**What you are asked to do**. Add 20 to each coordinate in the answers and write out again the rows beginning at the line that contains "This screenshot has" and running through the last row, keeping the requests as they are and leaving out the pictures.

########

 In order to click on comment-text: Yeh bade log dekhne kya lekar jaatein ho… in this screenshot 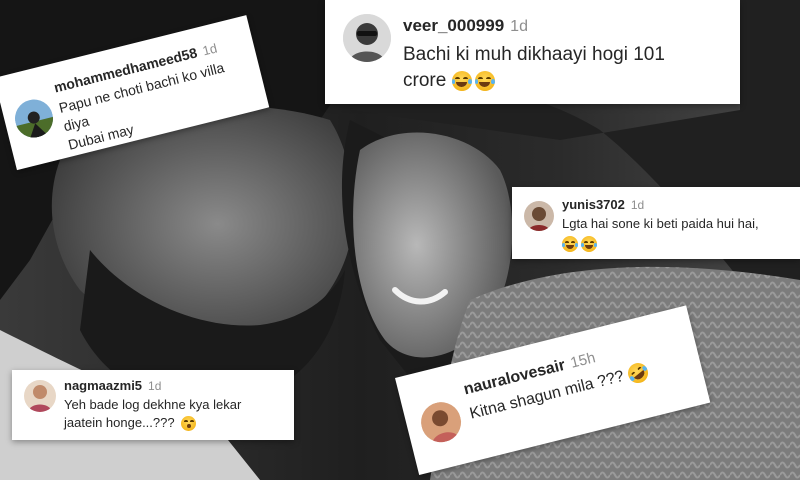, I will do `click(152, 414)`.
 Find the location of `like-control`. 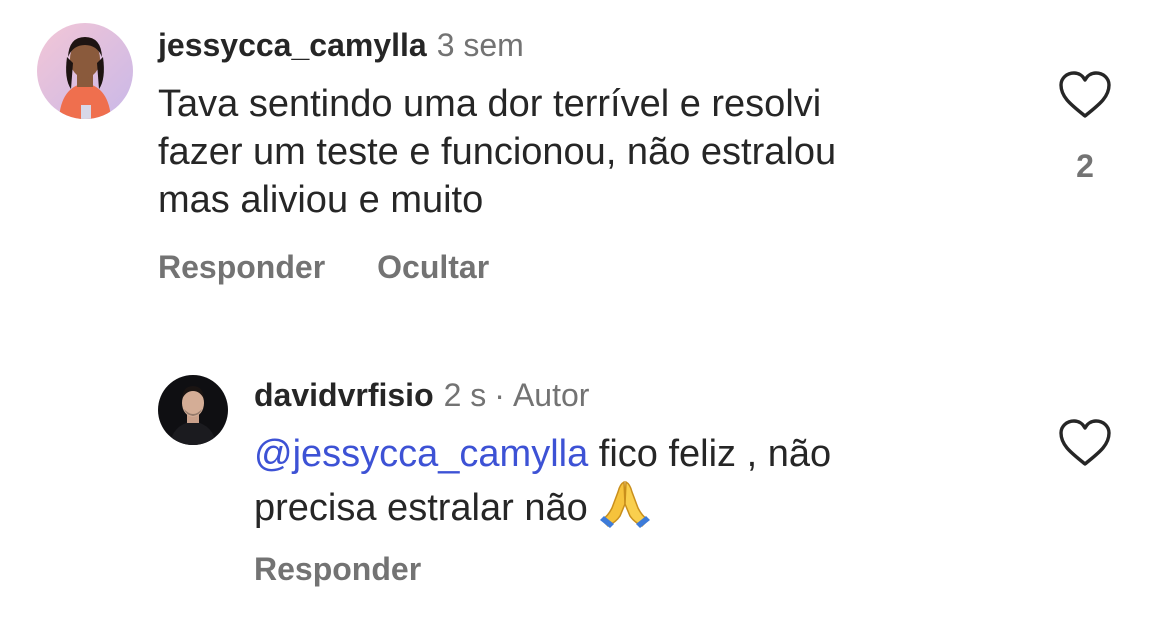

like-control is located at coordinates (1085, 446).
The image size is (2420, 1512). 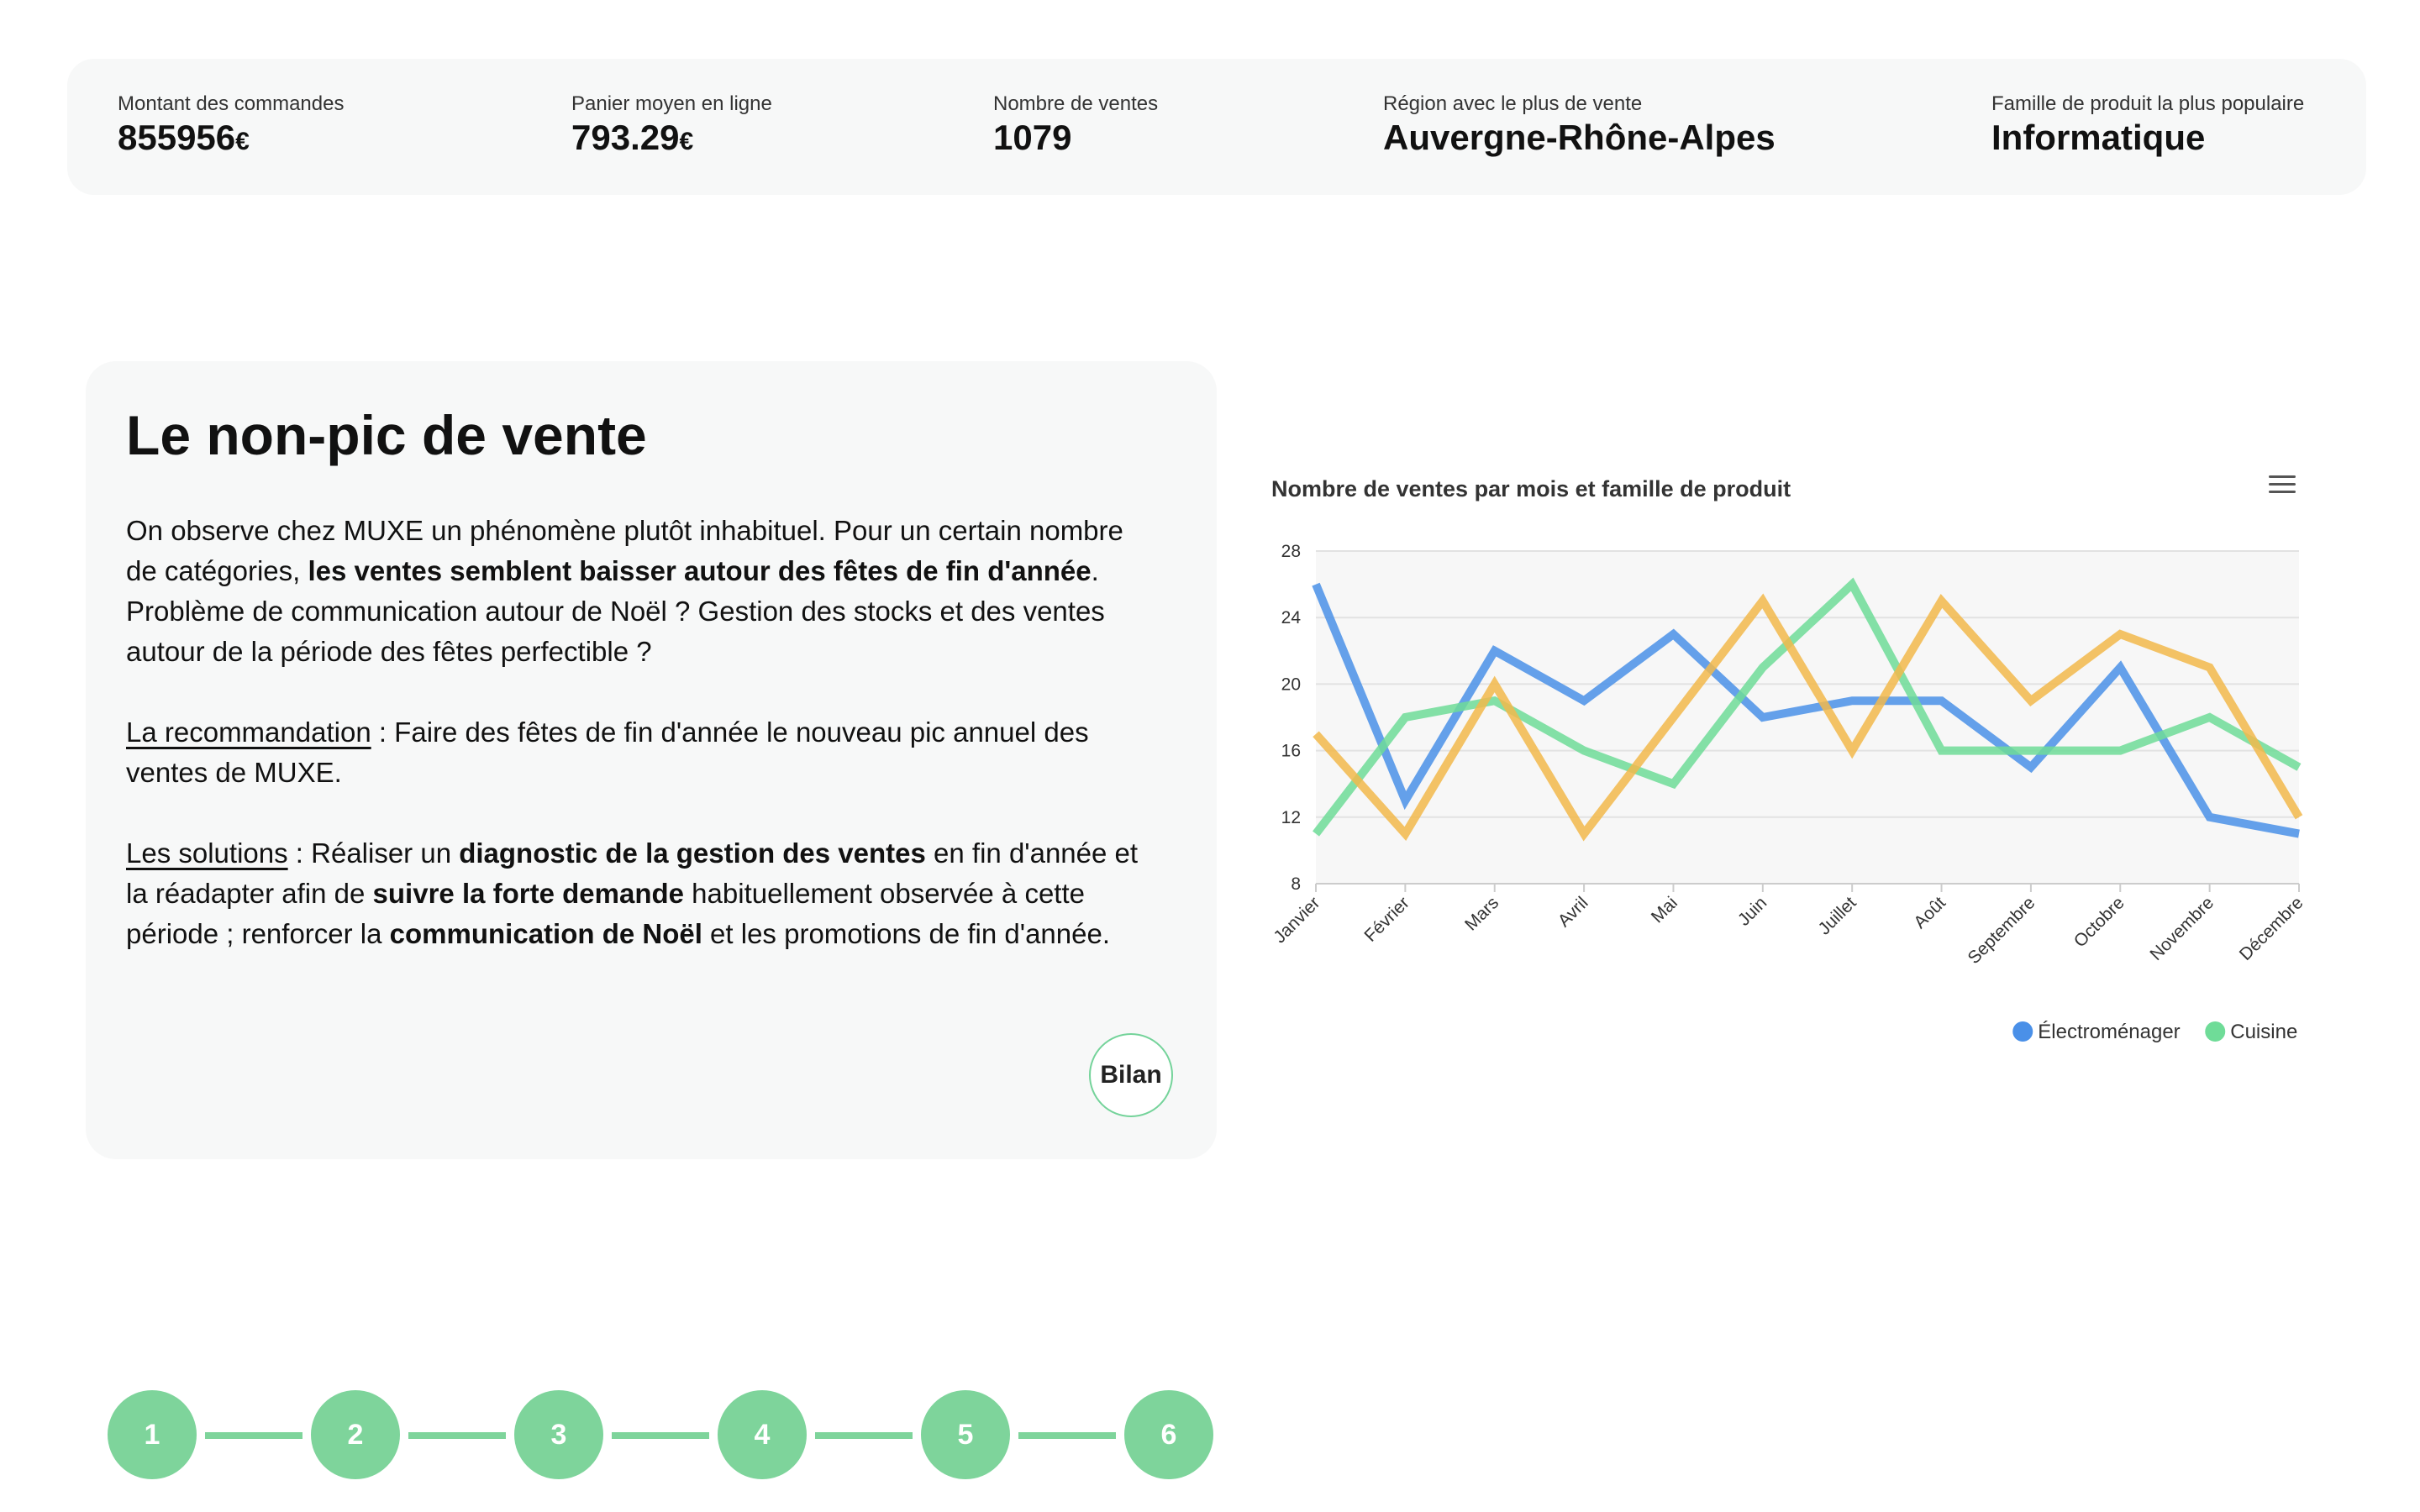 I want to click on step-navigation: 1 2 3 4 5 6, so click(x=660, y=1436).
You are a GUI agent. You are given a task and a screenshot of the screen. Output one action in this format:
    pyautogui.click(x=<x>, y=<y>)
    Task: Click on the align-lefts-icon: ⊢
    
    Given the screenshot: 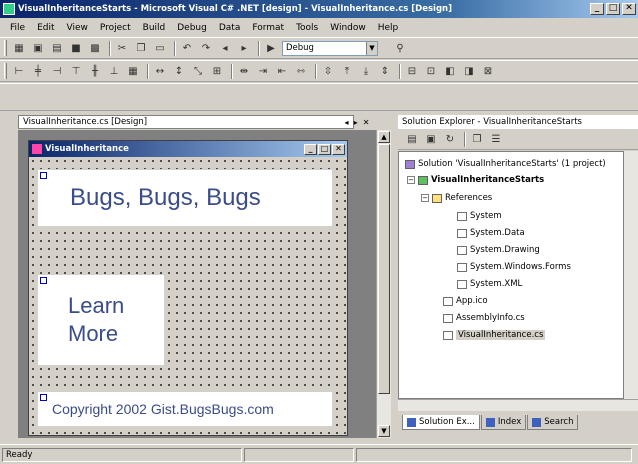 What is the action you would take?
    pyautogui.click(x=19, y=72)
    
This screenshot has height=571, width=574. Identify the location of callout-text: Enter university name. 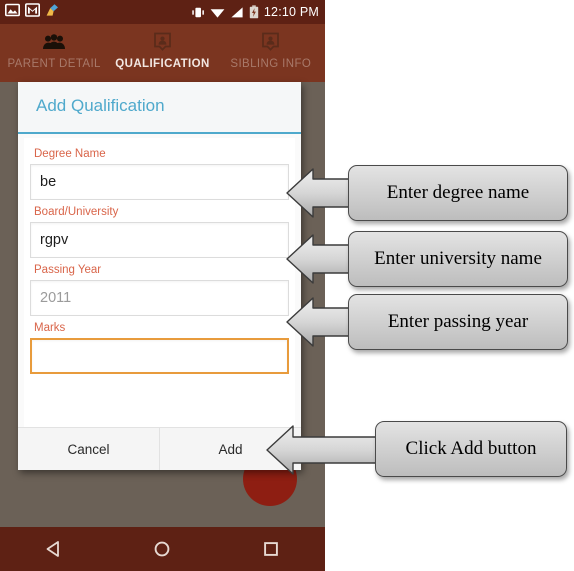
(458, 259).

########

**Written answer**.
This screenshot has height=571, width=574. Identify the location of callout-text: Enter university name. 
(478, 279).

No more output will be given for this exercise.